Well, he thought, not for long. If it’s got a face, it’s got a brain. And a brain is no match for a claw hammer.
There was no question in Walt’s mind that the creature felt pain. Nothing screeched like that unless it was in agony. But it didn’t know the meaning of agony, not yet. Walt pulled himself up to his feet, curled his hands into tight fists, and went in search of his hammer.
13
Thin strips of light sliced through the blinds, several of them jabbing into Amanda’s fluttering eyelids. She opened them, blinked repeatedly. Tiny motes of dust floated where the yellow-white slats cut through, but not in the shadows in between. She narrowed her eyes at them, enjoying the warmth but not the brightness. Rolling over on her side, she turned away and faced the digital alarm clock beside the bed. For a fraction of a second, she felt panicked; it was a quarter to ten, far too late in the morning to get to the shop on time. But she relaxed at the faint memory of Nora’s promise to get the store running alone.
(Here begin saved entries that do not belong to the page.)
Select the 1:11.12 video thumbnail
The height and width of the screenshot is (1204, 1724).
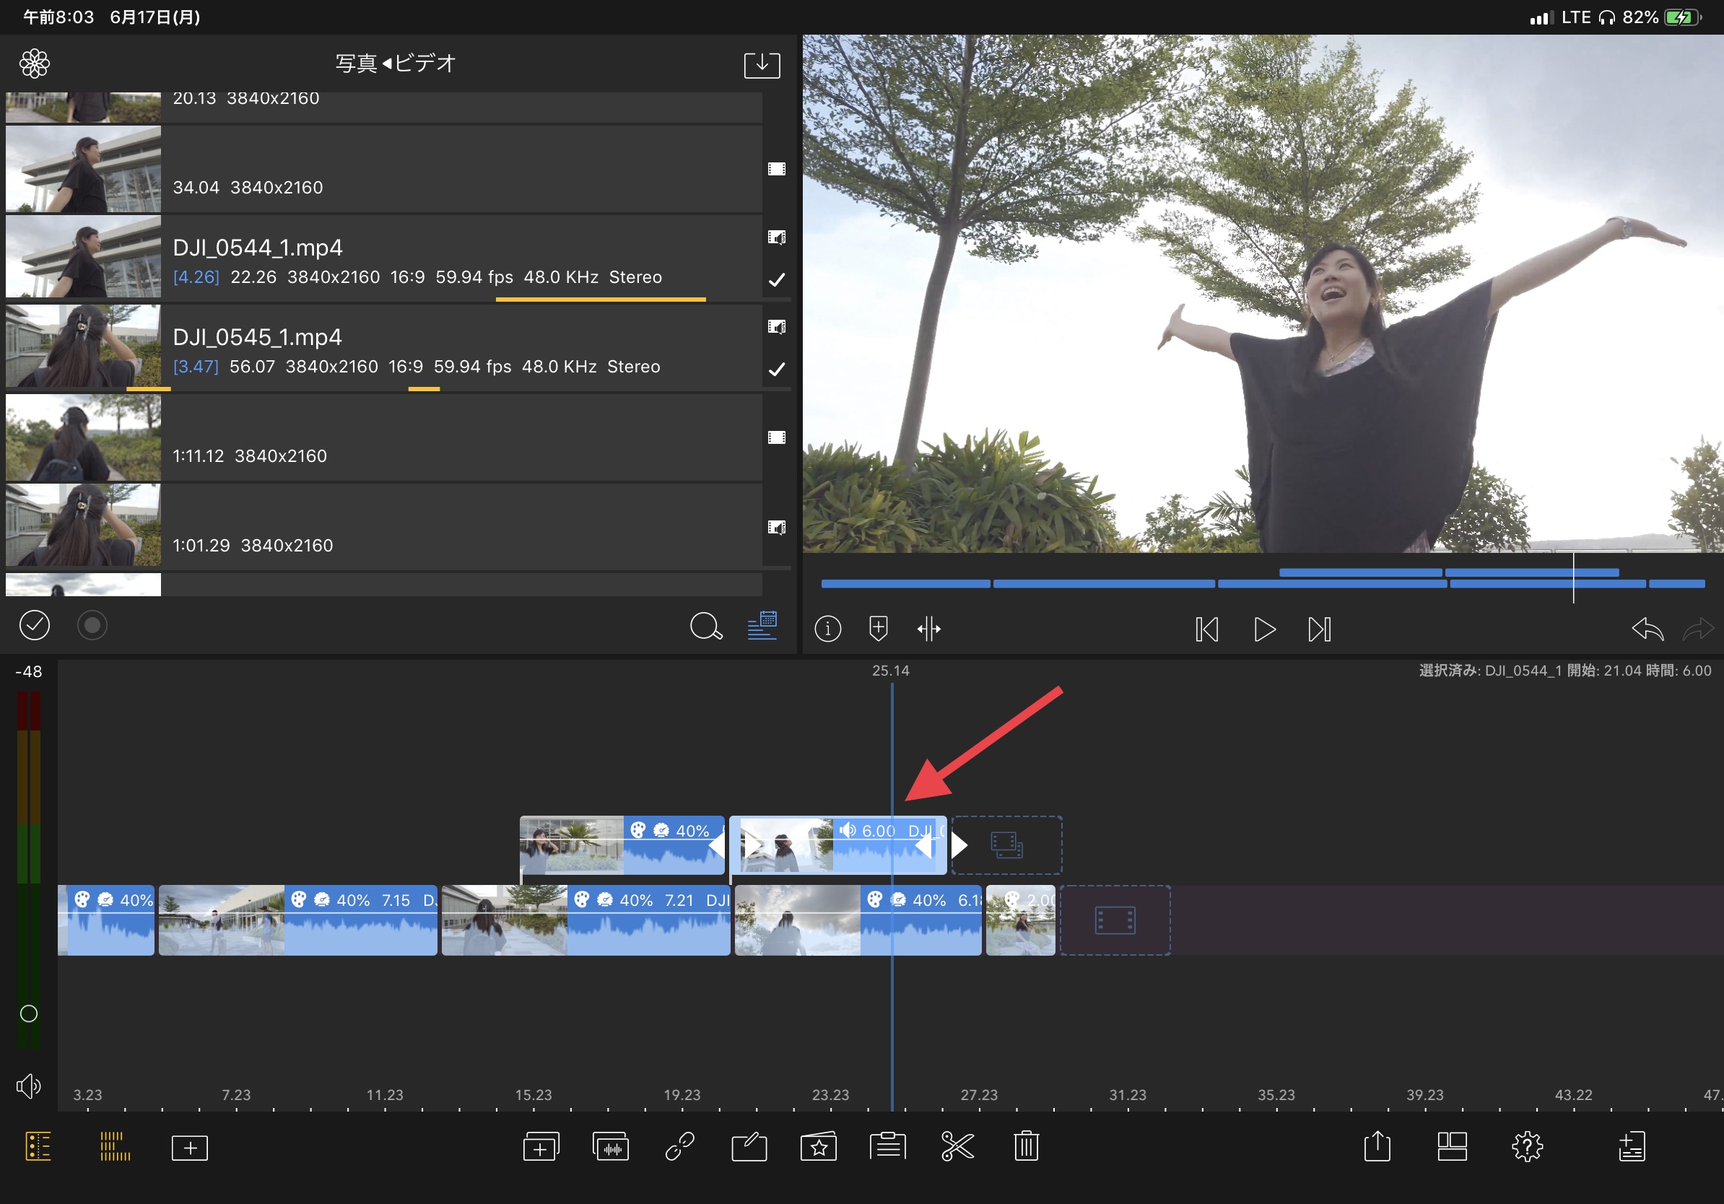(x=83, y=438)
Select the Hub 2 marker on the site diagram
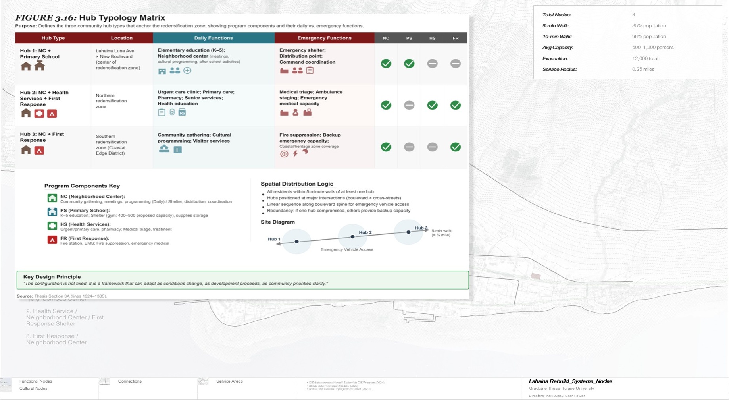 [x=352, y=237]
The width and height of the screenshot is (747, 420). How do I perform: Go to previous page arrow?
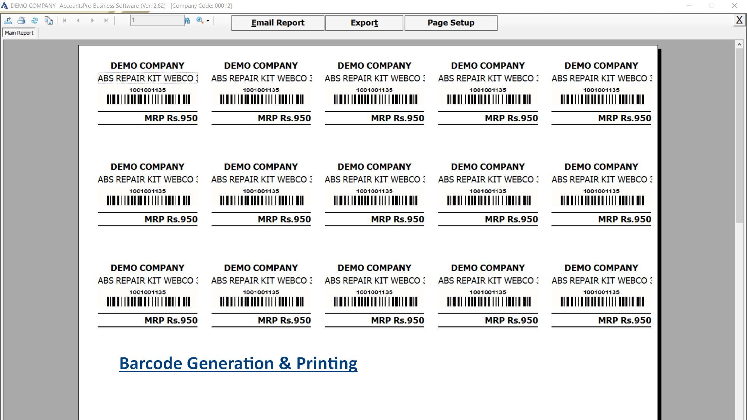79,21
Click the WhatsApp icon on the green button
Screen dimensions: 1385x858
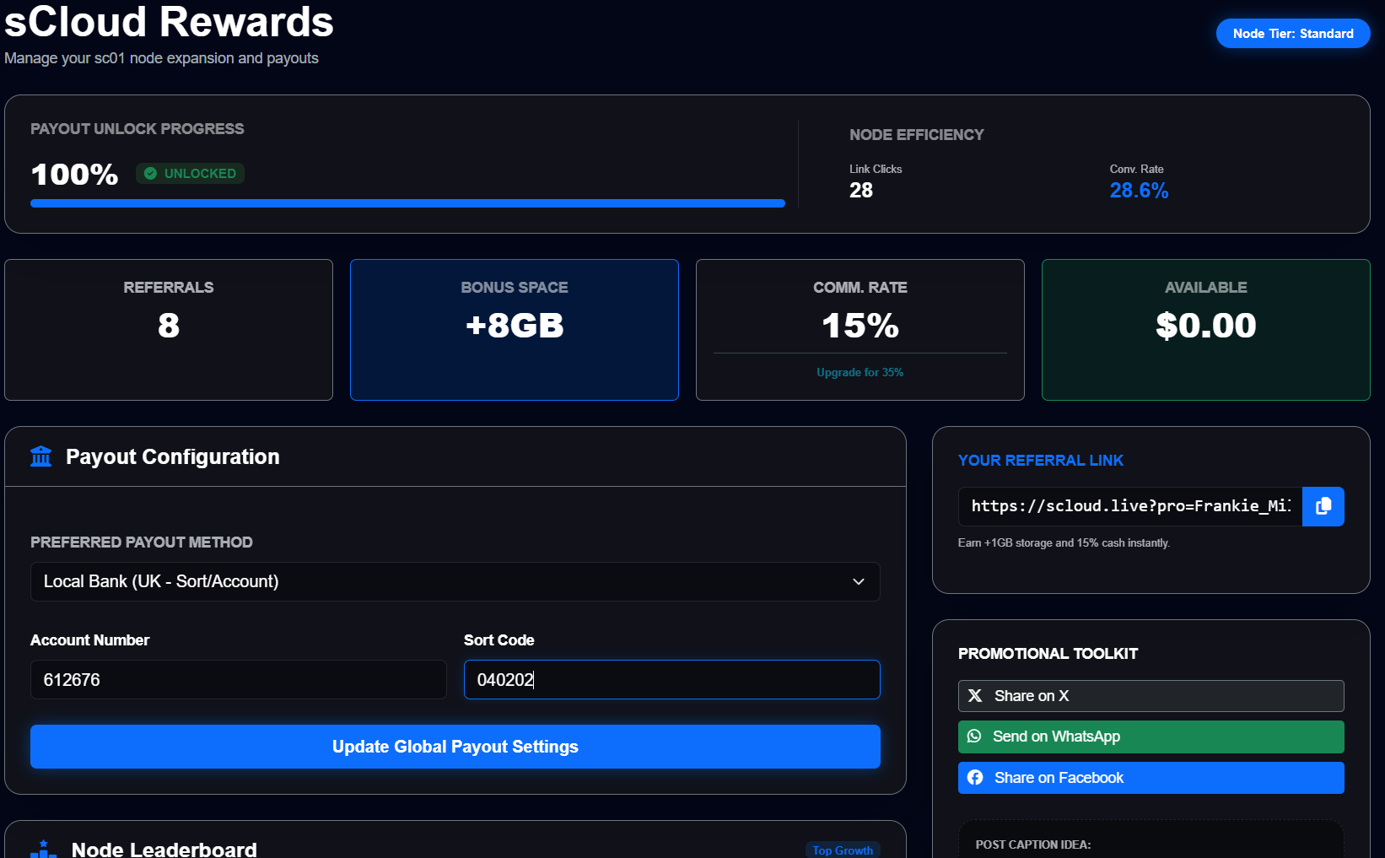pyautogui.click(x=974, y=736)
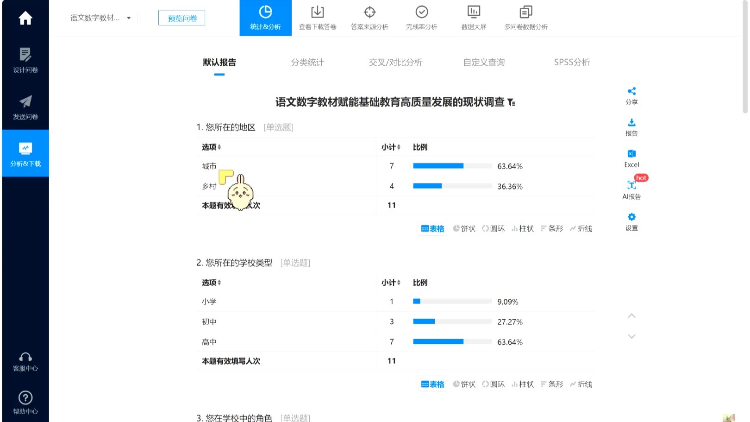
Task: Launch the 数据大屏 dashboard
Action: point(473,18)
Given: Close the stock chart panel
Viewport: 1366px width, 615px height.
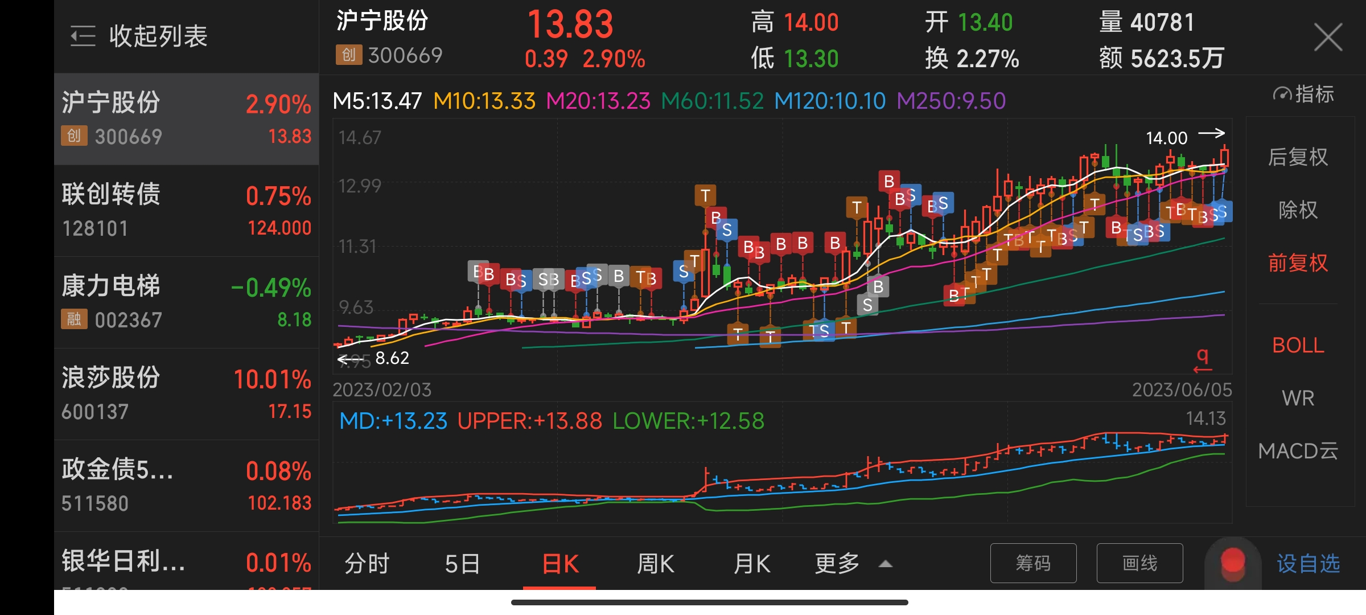Looking at the screenshot, I should [x=1328, y=38].
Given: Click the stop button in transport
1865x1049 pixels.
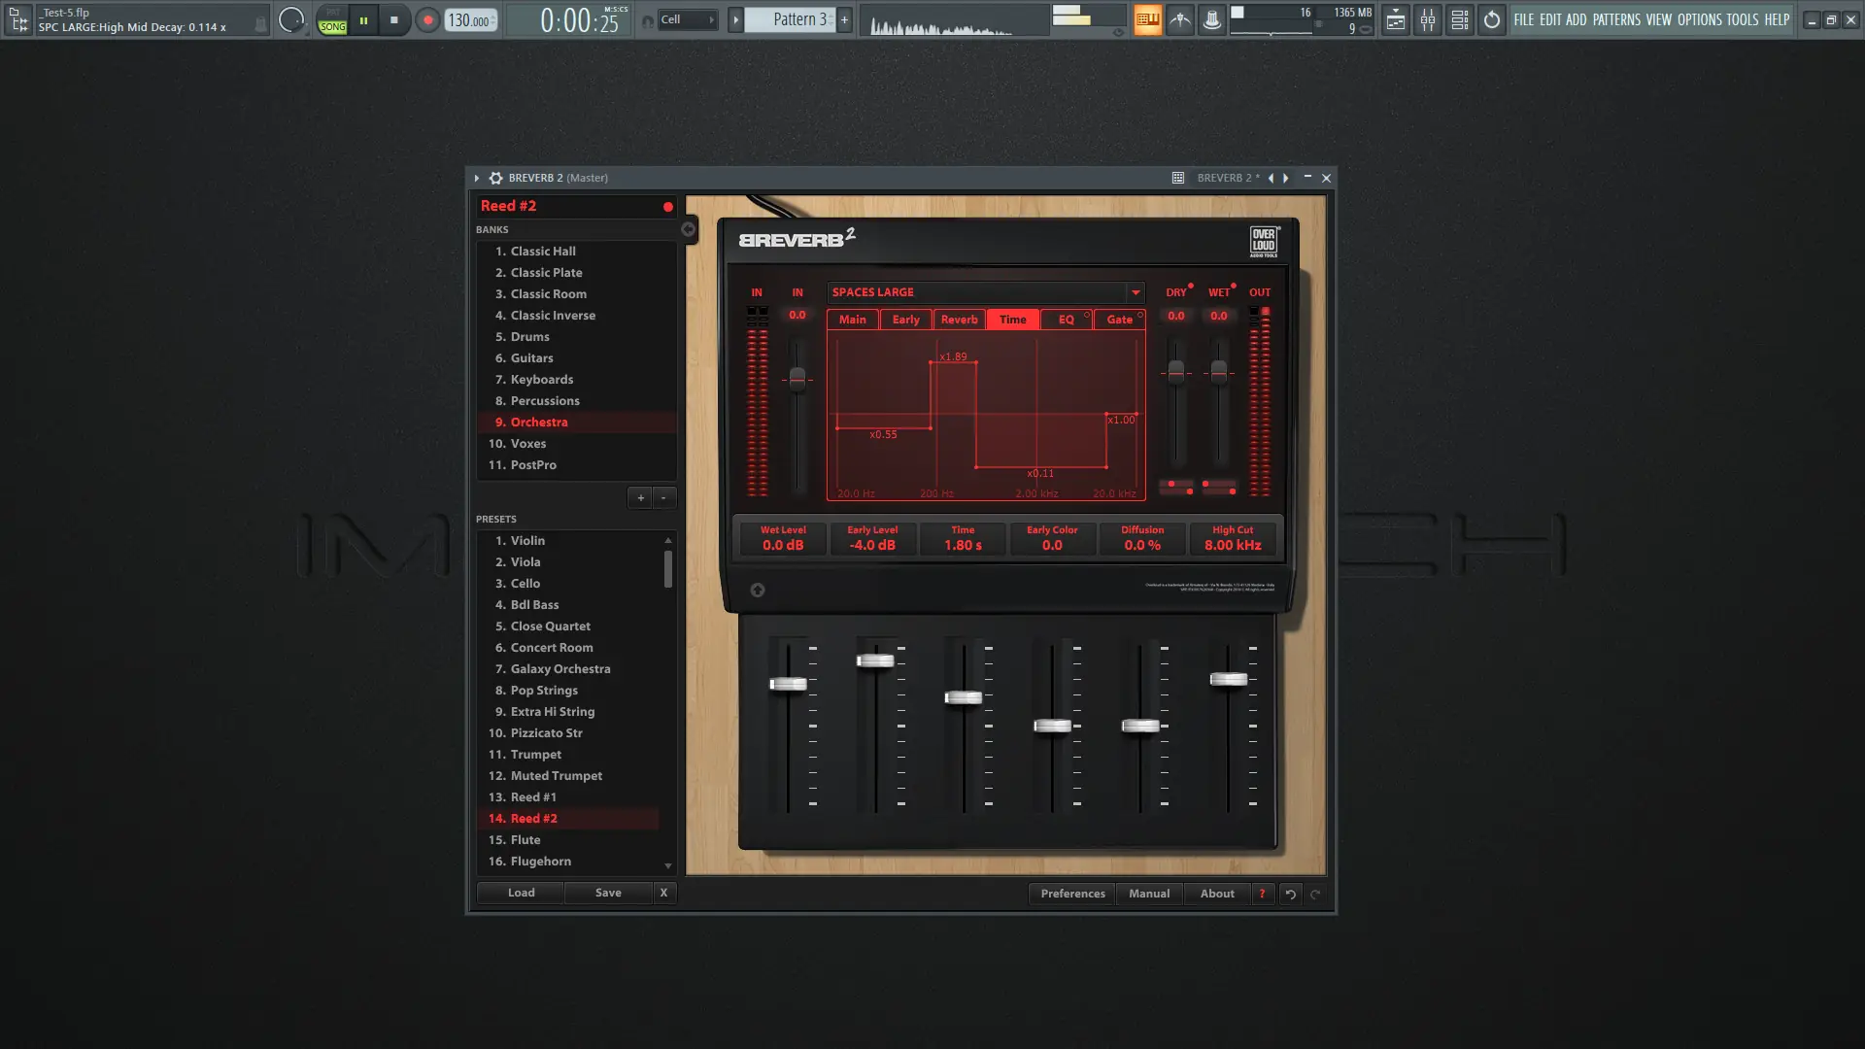Looking at the screenshot, I should [393, 19].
“Sleep in,” she’d demanded last night. “Enjoy your coffee, read the paper, and call Walt when you feel up to it. Then call a goddamned exterminator. Those worms are pretty disgusting.”
Amanda smiled, stretched, let out a quiet yawn. That Nora was a hell of a gal. Bat-shit crazy, but an incredibly loyal and valuable friend. While she gradually lifted herself up from the warmth and comfort of her bed, she considered options for demonstrating her gratitude. Her usual thank you gift was a book, but that was out. You don’t give a book to someone who co-owns a bookstore. Flowers were normally appreciated, but Nora wasn’t really the type for things that required perpetual attention. Amanda knitted her brow and shuffled to the bathroom. She peed, nearly falling asleep on the toilet.